Correct leaning provides best-power or best-economy fuel-air mixtures for your flight. Improper leaning can lead to spark-plug fouling if the mixture is too rich, or detonation or overheating if the mixture is too lean. See Chapter 5 of the Pilot's Handbook of Aeronautical Knowledge ( click here to download) for a fuel-system operation review.

Leaning is a pretakeoff must for pilots flying from high-elevation airports. Those flying from near sea level should still lean above 3,000 feet, according to many manufacturers. And of course the mixture should be enriched during the descent, as discussed by David Montoya in the July 2000 AOPA Flight Training feature article "Above it All."

In flight, don't forget to monitor your engine instruments as explained in the August 2002 AOPA Flight Training feature "Red, Green or In Between: Understanding What Engine Gauges are Telling You." Let these simple techniques help you get optimum performance and, therefore, optimum safety from your aircraft on every flight.

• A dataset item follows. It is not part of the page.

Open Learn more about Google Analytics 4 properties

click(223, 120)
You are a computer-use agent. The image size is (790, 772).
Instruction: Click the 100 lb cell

My ePilot - Training Products
Back in 1999 CFI Tom Shefchunas introduced the AlphaTrainer, a laminated airplane that graphically illustrates angle of attack and how it's affected by changes in an airplane's center of gravity and center of thrust, to help his colleagues teach this critical aspect of aerodynamics. Now Shefchunas has put the information on a CD that includes full text of the Pilot's Handbook of Aeronautical Knowledge (AC61-23C) and Airplane Flying Handbook (FAA-H-8083-3), plus teaching tips and other insights from his Web site, for easy referral. The price is $14.95 plus shipping. For more information or to order, see the Web site or call 877/542-1112.

My ePilot - Student Interest, Final Exam
Question: Can you suggest a way to determine how far from the airport to start descending to pattern altitude when flying cross-country?

Answer: A good suggestion is found in this article from AOPA Flight Training . Here's the formula the author suggests: Multiply the altitude you need to lose in thousands by four, and that's how many minutes it will take to descend at a passenger-pleasing 250 fpm. For example, if you are cruising at 9,500 feet msl and need to descend to 1,500 feet msl, you should begin your descent when 32 minutes from your target altitude waypoint (9.5 - 1.5 = 8 x 4 = 32). It works for any ground speed. Halving the multiplier to 2 cuts the time to 16 minutes and doubles the descent rate to 500 fpm, while a multiplier of 1 advances the descent rate to 1,000 fpm, regardless of ground speed.